Il narratore sente il bisogno di interpolare la frase di Socrate con la precisazione che questo «è forse il pensiero più dolce e canzonatorio che mai sia stato pensato, traboccante di tutta l’astuzia, dell’arcana voluttà del desiderio» Sullo sfondo c'è Venezia che è molto di più del palcoscenico su cui si dipana la vicenda. È la co-protagonista, o la metafora dell’intera vicenda. Alla città lagunare «regale e pitocca» il racconto riserva pagine penetranti e cattive. «Bellezza adescatrice ed equivoca: città di fiaba e trappola per forestieri, aura viziata che un giorno aveva permesso all’arte di fiorire opulenta e che ai musicisti ispirava morbide melodie di voluttuosa ninna-nanna». Ma ora il morbo che la minaccia (il colera) esaspera i suoi tratti negativi: «un certo rilassamento di costumi negli infimi strati della cittadinanza, un rigoglio di istinti tenebrosi e antisociali che si traduceva in licenza, in inverecondia e in aumentata criminalità». È evidente la ripresa dell’antico motivo letterario della «peste» come evento morboso che scatena gli istinti peggiori dell’umanità. Ma qui è aggiornato con tipici temi veneziani. Le gondole (il mezzo turistico per eccellenza, un po’ kitsch) sono «nere come nere al mondo sono soltanto le bare; lo strano segno evoca alla nostra mente tacite, delittuose avventure nel mormorio notturno delle acque; e soprattutto evoca la morte stessa, il feretro, il corteo nero, il silenzio dell'ultimo viaggio».

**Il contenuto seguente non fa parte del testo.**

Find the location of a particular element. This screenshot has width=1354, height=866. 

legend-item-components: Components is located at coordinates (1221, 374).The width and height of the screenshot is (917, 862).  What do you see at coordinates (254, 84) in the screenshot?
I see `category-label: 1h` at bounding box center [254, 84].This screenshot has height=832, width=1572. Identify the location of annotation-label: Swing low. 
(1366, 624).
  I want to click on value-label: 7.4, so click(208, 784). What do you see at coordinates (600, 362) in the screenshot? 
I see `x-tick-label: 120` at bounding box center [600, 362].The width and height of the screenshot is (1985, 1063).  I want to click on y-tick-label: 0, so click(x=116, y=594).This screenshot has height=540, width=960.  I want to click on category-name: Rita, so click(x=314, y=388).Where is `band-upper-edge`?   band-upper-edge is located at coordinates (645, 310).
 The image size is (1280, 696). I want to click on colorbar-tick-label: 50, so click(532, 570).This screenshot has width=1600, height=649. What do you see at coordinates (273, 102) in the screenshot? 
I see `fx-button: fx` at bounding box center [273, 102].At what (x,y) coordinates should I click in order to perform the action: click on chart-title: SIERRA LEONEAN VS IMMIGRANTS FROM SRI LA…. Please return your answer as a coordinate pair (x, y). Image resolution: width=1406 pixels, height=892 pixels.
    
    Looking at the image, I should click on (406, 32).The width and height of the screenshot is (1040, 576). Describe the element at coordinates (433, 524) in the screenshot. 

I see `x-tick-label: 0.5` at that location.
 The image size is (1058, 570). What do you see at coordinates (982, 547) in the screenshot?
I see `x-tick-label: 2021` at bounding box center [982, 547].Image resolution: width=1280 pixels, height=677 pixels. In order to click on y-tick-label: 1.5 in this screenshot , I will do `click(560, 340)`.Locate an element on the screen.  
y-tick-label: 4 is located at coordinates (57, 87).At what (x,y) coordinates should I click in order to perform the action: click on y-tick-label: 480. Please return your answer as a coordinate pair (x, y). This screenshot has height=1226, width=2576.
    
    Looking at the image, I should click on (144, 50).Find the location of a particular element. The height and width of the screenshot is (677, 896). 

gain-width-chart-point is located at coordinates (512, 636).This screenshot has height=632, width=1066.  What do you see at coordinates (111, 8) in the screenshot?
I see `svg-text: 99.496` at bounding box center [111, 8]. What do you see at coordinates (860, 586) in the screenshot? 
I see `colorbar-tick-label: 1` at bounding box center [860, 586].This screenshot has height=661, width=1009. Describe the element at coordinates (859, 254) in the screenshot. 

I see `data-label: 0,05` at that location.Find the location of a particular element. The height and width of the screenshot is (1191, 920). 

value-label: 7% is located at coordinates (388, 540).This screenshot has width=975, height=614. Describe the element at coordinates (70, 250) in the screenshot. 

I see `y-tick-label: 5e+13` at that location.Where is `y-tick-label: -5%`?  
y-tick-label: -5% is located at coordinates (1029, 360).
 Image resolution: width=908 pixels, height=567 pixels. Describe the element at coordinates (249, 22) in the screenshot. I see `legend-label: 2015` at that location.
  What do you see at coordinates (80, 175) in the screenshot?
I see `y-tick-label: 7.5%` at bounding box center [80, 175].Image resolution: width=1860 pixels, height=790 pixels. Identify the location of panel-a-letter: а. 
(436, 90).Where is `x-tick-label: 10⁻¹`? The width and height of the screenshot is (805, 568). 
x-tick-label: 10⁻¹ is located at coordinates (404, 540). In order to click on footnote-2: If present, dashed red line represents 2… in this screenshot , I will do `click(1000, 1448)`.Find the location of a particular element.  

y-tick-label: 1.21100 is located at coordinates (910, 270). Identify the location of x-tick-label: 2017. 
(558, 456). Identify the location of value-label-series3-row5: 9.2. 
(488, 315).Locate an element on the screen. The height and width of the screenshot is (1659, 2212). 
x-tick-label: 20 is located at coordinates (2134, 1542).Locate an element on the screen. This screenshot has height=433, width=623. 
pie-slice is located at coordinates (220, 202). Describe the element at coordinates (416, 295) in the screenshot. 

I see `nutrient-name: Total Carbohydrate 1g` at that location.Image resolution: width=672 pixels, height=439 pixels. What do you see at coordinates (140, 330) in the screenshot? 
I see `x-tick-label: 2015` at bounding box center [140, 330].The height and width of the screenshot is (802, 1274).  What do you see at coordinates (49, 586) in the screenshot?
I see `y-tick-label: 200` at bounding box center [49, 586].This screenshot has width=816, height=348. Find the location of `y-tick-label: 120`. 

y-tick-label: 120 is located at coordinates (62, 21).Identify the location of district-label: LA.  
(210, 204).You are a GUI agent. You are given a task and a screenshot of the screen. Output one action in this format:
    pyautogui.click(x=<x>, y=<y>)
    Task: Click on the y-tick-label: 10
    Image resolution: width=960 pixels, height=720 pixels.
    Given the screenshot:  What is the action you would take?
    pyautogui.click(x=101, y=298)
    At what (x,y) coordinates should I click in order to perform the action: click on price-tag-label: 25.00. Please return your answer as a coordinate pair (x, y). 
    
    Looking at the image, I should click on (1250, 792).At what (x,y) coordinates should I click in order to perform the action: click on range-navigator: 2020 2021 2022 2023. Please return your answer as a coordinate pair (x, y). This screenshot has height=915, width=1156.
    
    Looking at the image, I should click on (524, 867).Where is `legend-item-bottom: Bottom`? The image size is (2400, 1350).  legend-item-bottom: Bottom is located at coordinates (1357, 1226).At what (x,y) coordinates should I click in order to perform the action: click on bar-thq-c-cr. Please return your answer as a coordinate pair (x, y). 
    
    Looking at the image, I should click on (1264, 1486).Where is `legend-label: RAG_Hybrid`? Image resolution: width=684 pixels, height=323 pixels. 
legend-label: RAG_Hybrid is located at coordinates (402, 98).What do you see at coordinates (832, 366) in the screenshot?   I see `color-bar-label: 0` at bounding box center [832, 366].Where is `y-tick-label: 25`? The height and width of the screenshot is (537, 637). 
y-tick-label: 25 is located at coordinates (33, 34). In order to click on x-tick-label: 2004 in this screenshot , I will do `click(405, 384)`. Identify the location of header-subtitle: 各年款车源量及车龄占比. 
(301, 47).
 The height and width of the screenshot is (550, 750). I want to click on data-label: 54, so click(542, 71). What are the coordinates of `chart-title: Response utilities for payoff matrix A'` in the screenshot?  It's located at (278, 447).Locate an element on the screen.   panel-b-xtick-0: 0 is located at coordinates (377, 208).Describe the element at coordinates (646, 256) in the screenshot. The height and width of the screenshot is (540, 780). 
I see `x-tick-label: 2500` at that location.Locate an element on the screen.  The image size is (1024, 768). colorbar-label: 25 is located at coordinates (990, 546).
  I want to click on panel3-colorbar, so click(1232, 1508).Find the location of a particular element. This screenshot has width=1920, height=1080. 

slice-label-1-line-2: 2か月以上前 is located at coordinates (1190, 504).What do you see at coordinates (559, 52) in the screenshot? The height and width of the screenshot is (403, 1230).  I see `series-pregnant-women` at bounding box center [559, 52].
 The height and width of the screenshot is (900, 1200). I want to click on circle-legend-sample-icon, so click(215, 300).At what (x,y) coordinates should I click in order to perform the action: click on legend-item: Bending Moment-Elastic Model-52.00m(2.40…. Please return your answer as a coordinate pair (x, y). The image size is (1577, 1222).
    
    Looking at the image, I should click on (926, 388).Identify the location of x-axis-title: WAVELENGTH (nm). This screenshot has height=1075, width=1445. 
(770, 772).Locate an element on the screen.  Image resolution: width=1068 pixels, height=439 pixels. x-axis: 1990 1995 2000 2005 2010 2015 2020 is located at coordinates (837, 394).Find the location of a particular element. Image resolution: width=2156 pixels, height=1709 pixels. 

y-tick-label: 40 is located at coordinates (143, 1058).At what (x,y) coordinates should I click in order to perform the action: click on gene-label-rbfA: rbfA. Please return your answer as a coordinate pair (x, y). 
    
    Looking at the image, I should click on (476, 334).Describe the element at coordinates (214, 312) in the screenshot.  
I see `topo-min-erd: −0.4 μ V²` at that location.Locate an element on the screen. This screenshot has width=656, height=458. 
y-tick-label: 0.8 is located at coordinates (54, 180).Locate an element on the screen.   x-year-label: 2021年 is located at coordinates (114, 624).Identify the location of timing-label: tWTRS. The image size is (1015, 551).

Nella fase culminante e finale della vicenda ritorna il dialogo tra Socrate e Fedro. E disvela la chiave di lettura dell'esperienza dello scrittore-intellettuale protagonista. «Tu credi forse che chi allo spirito si avvia attraverso il dominio dei sensi riuscirà a conquistare saggezza e autentica dignità dell’uomo? Noi poeti non possiamo percorrere la via della bellezza senza trovarvi eros che ben presto ci impone la sua guida. Noi possiamo anche, a modo nostro, essere eroi e disciplinati guerrieri, ma la passione è ciò che ci esalta perché soltanto all'amore c'è dato aspirare».

Insomma dentro al dramma della passione erotica di Aschenbach ne La morte a Venezia si consuma in realtà il dramma della «vocazione artistica» come tale, con il suo «primordiale inviluppo di disciplina e sregolatezza».

È così che dietro al protagonista Aschenbach, artista in preda ad una mortale passione liberatrice, si sente l’autore stesso del romanzo, Thomas Mann. Con un istrionesco paradosso. Lo scrittore superprofessionale, che ha costruito con grande disciplina e metodo la sua immensa produzione letteraria ci vuol far credere che soltanto l’abbandono alla passione erotica ci salverà. Proprio lui che la passione l’analizza accanitamente, la viviseziona, l’inventa.

È il paradosso de La morte a Venezia: l’eros quale risultato di un tormentato processo autoriflessivo, che soltanto un sofisticato professionista dell’introspezione come Thomas Mann poteva ottenere.